- **Problem**:
Give the items below as a two-column CSV with the headers "text" and "answer", one row per item. Put each field in double quotes and turn any line breaks inside a field into spaces.

Records for finding displayed items:
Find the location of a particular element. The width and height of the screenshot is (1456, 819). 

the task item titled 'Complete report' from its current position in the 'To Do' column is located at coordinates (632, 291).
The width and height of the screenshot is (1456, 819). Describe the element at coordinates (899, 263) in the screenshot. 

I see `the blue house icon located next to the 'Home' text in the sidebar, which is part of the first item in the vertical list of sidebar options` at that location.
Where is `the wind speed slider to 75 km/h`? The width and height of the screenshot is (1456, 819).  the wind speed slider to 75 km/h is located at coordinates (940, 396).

- **Result below**:
text,answer
"Find the location of a particular element. The width and height of the screenshot is (1456, 819).","the task item titled 'Complete report' from its current position in the 'To Do' column is located at coordinates (632, 291)."
"The width and height of the screenshot is (1456, 819). Describe the element at coordinates (899, 263) in the screenshot.","I see `the blue house icon located next to the 'Home' text in the sidebar, which is part of the first item in the vertical list of sidebar options` at that location."
"Where is `the wind speed slider to 75 km/h`? The width and height of the screenshot is (1456, 819).","the wind speed slider to 75 km/h is located at coordinates (940, 396)."